__ABOUT THIS TASK__.
Reproduce exactly the span of lines beginning at the one with "Screen dimensions: 901x469" and ending at the last line of the data below, omitting pictures.

(Dataset entries)
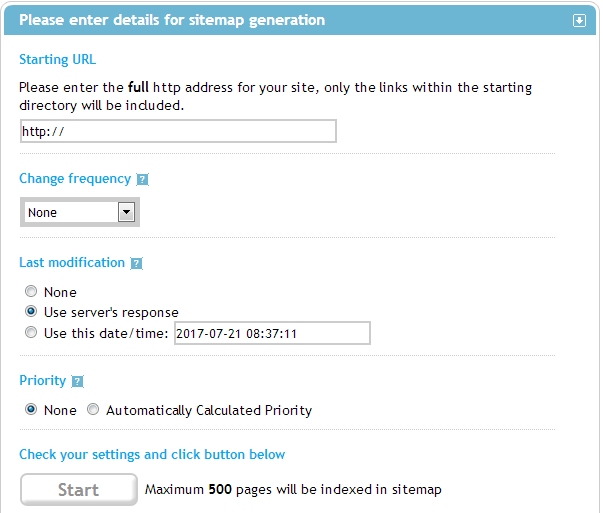
Task: Select None under Last modification
Action: click(32, 292)
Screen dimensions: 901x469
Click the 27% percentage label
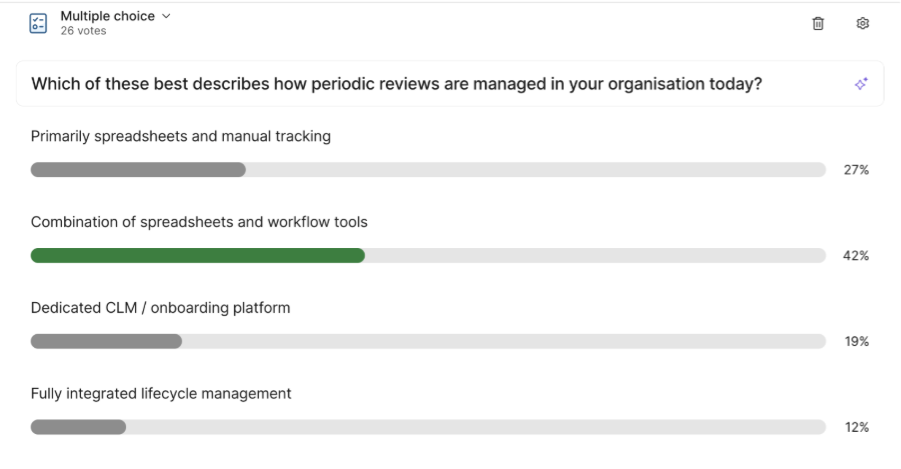(x=856, y=170)
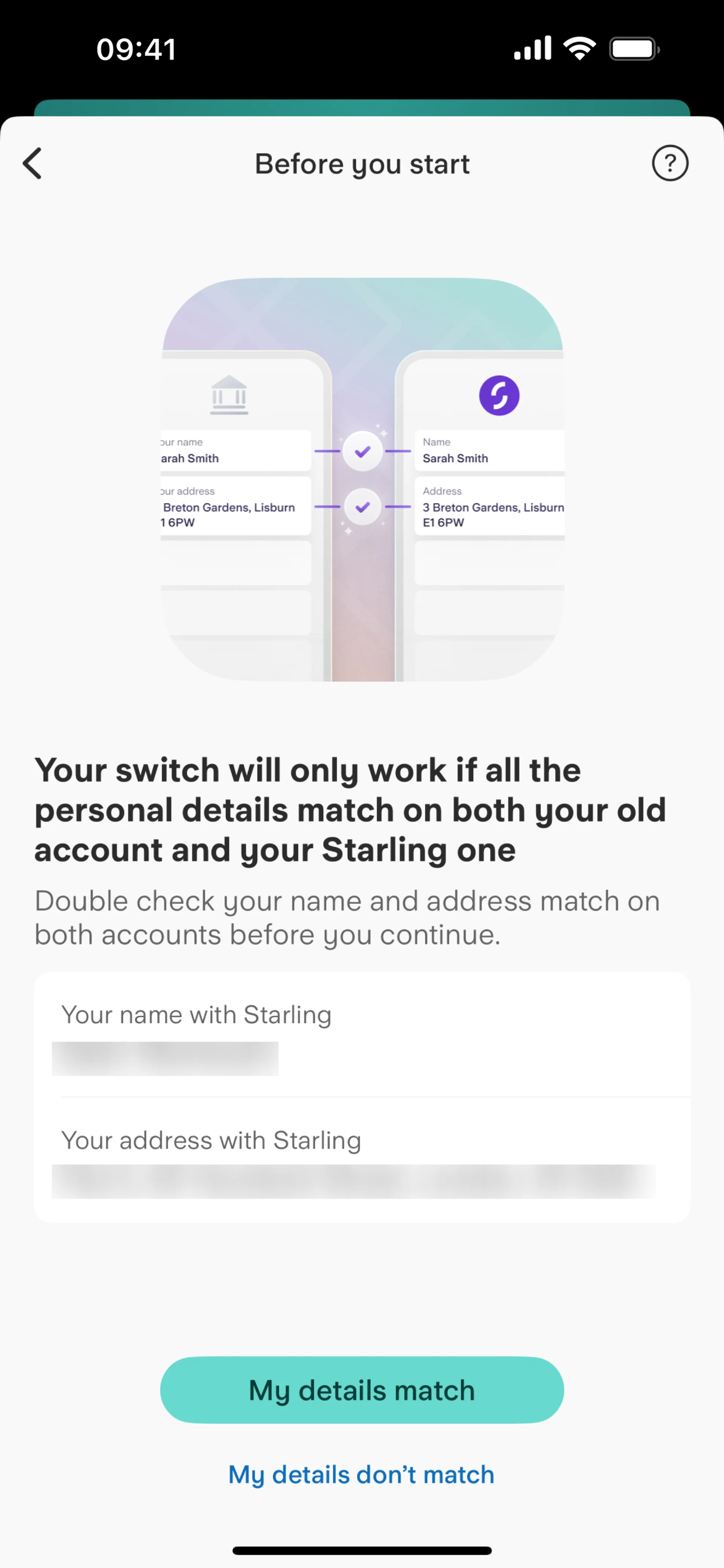The width and height of the screenshot is (724, 1568).
Task: Tap the purple Starling logo icon
Action: point(499,396)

__WRITTEN RESPONSE__.
Screen dimensions: 901x469
Click the 27% percentage label
(x=856, y=170)
The width and height of the screenshot is (724, 1568).
Task: Tap the purple Starling logo icon
Action: point(499,396)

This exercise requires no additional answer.